The researchers first explored one of the “50 great myths of popular psychology”: that memory is like a video camera.
The strongest support for this “great myth” comes from a 2011 nationally representative phone survey in the US, in which 24% of those surveyed “strongly agreed” and 39% “mostly agreed” with the statement (the precise wording is important): “Human memory works like a video camera, accurately recording the events we see and hear so that we can review and inspect them later.” Memory experts all disagreed. The case against the public, it seemed, was closed.
But this study only asked about the video camera analogy and didn’t ask whether they thought it was ‘like’ anything else. And perhaps, Brewin and his team wondered, experts and lay people might make different assumptions about what it implies, with experts taking the video camera analogy to mean that everything we see and hear is faithfully and fully recorded, whereas the participants might have thought that our memories store some scenes and interactions accurately, quite (if not entirely) like a video camera.
Their study of 172 young people from 27 different countries found that the video camera analogy was highly endorsed, but so too were statements likening memory to a “library”, a “diary entry”, and “rooms in a house”. And when the video camera analogy was explicitly linked to the assumption that events could be played back exactly (my italics) as they happened, more than 70 percent disagreed with it.
A subsequent study of 200 US adults found that people did report experiencing certain memories as a series of scenes “like a videotape”. These included memories of a son’s first birthday, for example, but also of everyday events like conversations with friends. This subjective experience was an important reason why two thirds of this sample endorsed the statement that memory was “partly” like a video camera.

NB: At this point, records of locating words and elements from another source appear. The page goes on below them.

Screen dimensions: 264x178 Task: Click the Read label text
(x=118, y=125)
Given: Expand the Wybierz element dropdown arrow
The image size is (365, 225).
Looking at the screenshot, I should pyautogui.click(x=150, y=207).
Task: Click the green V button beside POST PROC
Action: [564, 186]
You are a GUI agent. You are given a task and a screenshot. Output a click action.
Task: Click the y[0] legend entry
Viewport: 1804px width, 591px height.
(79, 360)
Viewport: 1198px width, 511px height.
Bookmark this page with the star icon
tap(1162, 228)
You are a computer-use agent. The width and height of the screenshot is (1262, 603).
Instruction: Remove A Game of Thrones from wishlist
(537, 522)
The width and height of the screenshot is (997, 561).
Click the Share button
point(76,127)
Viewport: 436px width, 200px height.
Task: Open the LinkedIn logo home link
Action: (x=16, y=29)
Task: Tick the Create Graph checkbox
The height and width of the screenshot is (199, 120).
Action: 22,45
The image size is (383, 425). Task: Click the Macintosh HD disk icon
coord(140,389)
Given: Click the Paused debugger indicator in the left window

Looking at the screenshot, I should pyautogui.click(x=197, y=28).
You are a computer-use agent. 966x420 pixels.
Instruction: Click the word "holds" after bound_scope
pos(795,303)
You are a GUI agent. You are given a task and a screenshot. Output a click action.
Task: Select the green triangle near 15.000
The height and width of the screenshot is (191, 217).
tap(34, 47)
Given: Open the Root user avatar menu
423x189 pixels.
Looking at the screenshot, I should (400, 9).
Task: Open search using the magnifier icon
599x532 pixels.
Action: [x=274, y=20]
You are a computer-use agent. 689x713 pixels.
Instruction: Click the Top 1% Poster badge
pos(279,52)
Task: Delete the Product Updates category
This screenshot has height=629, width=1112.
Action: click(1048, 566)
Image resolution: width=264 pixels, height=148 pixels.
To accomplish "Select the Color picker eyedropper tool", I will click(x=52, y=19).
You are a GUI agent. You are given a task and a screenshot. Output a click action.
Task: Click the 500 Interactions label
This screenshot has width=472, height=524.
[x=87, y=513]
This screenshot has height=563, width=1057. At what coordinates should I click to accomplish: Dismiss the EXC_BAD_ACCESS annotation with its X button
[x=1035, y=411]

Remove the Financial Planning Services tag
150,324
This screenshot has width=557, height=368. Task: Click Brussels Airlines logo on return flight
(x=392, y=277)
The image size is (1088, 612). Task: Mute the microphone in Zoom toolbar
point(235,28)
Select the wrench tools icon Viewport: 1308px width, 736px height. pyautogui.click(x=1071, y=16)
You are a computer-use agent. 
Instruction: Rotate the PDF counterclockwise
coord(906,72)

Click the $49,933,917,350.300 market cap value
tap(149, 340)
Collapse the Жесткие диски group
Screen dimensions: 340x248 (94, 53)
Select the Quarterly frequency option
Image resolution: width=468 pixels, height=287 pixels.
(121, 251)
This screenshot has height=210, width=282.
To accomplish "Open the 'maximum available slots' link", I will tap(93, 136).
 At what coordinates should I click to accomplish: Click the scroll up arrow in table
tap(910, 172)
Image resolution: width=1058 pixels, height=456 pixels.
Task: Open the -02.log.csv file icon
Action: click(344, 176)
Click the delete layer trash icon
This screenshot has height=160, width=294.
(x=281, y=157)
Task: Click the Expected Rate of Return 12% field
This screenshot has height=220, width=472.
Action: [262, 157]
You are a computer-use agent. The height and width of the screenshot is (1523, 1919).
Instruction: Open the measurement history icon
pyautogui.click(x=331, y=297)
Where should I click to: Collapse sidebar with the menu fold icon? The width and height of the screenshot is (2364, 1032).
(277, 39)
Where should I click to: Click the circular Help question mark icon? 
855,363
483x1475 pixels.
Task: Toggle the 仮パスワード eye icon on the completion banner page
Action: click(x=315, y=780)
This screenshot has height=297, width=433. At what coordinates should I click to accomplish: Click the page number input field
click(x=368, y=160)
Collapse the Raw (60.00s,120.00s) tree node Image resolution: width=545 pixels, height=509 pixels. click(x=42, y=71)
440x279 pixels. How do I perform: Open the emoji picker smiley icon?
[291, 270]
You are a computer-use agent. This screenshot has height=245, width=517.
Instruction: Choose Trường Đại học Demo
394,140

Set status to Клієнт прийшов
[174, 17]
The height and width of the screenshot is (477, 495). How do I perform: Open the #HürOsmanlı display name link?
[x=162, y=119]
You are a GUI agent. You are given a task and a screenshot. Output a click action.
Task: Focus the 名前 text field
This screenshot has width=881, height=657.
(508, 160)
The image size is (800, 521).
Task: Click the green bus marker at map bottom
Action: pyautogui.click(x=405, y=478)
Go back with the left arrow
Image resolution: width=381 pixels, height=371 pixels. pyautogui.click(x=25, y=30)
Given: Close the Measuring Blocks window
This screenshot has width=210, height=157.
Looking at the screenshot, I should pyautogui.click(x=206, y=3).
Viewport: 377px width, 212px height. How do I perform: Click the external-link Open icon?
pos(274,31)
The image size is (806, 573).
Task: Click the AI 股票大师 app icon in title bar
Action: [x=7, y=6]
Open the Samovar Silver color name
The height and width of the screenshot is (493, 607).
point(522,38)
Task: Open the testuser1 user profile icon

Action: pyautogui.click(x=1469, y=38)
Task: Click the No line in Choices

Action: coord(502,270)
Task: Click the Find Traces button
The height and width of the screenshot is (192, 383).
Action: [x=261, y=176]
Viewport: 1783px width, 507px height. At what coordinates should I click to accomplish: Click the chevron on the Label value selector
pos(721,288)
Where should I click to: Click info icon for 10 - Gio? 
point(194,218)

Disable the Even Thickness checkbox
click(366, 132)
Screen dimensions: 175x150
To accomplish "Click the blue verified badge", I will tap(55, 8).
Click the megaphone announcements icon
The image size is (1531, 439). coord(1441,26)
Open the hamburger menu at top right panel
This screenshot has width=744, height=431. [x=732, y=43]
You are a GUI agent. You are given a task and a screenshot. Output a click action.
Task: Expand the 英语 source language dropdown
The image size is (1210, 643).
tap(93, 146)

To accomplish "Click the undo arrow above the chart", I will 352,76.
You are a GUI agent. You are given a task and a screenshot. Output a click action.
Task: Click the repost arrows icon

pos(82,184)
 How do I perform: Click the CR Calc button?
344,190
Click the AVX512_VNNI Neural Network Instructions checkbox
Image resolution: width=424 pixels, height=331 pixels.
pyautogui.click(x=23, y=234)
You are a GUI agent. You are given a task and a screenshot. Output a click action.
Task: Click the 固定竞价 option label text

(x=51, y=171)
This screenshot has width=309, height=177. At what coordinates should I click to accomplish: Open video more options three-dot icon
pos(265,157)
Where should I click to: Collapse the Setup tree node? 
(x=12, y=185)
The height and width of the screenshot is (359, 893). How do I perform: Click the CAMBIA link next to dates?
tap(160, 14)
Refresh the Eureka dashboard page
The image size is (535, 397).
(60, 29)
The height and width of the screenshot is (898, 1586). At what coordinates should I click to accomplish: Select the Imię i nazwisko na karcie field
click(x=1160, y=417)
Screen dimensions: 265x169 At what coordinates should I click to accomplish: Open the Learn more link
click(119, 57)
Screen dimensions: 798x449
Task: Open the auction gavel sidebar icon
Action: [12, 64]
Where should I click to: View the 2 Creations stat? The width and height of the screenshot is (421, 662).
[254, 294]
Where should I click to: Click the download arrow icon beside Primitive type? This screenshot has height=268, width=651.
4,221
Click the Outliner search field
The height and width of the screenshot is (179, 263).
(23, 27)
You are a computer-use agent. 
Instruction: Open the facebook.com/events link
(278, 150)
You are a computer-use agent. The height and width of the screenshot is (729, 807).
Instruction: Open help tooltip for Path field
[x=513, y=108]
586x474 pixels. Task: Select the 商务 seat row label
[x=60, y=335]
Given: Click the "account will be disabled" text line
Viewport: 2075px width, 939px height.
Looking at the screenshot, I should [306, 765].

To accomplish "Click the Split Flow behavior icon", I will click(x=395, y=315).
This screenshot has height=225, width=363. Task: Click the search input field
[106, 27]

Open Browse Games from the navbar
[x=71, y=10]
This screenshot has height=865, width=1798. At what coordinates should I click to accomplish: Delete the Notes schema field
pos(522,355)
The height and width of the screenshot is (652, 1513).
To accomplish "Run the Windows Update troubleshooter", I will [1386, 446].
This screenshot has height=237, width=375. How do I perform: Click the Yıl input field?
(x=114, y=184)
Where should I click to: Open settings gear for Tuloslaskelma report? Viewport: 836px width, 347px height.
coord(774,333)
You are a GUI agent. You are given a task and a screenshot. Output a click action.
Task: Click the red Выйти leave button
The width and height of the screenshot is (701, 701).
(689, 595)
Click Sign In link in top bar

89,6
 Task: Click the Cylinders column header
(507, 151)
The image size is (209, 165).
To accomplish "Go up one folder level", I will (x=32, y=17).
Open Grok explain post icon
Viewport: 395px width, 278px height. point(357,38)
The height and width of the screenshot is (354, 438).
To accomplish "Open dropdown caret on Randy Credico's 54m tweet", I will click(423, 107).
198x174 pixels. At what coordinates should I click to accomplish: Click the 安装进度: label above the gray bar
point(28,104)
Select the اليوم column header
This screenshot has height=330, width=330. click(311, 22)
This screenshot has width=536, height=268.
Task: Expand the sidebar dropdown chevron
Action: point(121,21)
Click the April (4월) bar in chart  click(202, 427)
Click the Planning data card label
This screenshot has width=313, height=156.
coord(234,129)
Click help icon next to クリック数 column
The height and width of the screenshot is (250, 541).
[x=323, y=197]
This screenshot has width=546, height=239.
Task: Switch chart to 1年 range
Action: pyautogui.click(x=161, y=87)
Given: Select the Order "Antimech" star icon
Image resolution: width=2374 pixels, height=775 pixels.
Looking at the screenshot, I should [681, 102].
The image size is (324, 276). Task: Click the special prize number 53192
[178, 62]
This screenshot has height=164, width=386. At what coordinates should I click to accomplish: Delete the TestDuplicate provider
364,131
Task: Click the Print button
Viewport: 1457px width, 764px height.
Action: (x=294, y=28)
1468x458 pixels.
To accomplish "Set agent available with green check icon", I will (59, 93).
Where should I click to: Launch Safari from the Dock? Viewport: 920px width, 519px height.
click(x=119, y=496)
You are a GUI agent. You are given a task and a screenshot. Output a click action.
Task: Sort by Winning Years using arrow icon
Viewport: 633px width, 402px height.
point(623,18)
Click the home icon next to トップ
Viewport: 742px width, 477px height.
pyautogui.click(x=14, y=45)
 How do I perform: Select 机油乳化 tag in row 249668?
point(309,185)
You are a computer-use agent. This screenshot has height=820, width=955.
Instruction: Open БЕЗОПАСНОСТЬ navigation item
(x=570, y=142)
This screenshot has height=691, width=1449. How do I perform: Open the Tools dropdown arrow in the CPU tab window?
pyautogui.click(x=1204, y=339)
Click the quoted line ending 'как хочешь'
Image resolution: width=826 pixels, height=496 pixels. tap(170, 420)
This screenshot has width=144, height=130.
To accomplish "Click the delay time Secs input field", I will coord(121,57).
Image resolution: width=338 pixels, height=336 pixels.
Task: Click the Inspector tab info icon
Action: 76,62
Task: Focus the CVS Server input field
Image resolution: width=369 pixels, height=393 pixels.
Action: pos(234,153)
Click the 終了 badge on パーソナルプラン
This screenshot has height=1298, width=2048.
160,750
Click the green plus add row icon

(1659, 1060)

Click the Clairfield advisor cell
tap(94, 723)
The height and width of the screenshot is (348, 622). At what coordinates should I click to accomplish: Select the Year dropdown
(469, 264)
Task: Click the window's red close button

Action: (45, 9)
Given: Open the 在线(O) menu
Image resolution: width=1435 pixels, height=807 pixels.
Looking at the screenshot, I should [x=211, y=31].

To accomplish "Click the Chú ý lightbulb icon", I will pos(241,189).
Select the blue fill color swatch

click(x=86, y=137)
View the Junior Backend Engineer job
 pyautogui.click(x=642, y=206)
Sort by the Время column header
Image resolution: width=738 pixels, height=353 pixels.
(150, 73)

The vast majority also agreed that all kinds of factors can affect a memory’s accuracy, and that some memories turn out to be mistaken. In fact, they were more likely to agree with the idea that memories are often mistaken, and have the potential to completely decay, than with statements asserting that they are highly accurate, or permanent. “In particular, statements consistent with scientific consensus that memory is neither complete (94%) nor passive (93%) were endorsed with very little disagreement,” the team reports.
A further study found that most lay people agreed with something that has been considered a myth, but which recent evidence has supported: that, under certain circumstances, the more confidence an eyewitness reports in a memory, the more accurate it is.
This groups’ attitudes to “repressed memories” was also explored. In contract to experimental psychologists, lay people and some clinical psychologists have tended to endorse the idea that traumatic memories can be repressed for many years and then recovered. This is often put forward as another example of belief in a memory myth.
But Brewin and his team found that, again, differences in interpretation of the terminology, rather than differences in ideas, seemed to underpin the discrepancy. The lay participants and professional psychologists tended to think of deliberate, rather than unconscious, “repression” of traumatic events. And while the idea that memories can be unconsciously repressed is certainly controversial, deliberate burying of upsetting memories is not.
Clearly, this new research doesn’t imply that the general public has a perfect understanding of memory. “Nevertheless, the findings suggest that non-expert opinions about memory may be more closely aligned with the evidence than has hitherto been appreciated,” the team writes.
This is important for legal and clinical contexts, they add. For example, earlier video camera results shouldn’t be taken to indicate that jurors don’t understand how memory works — or that testimony from experts about how memory works is essential in a trial.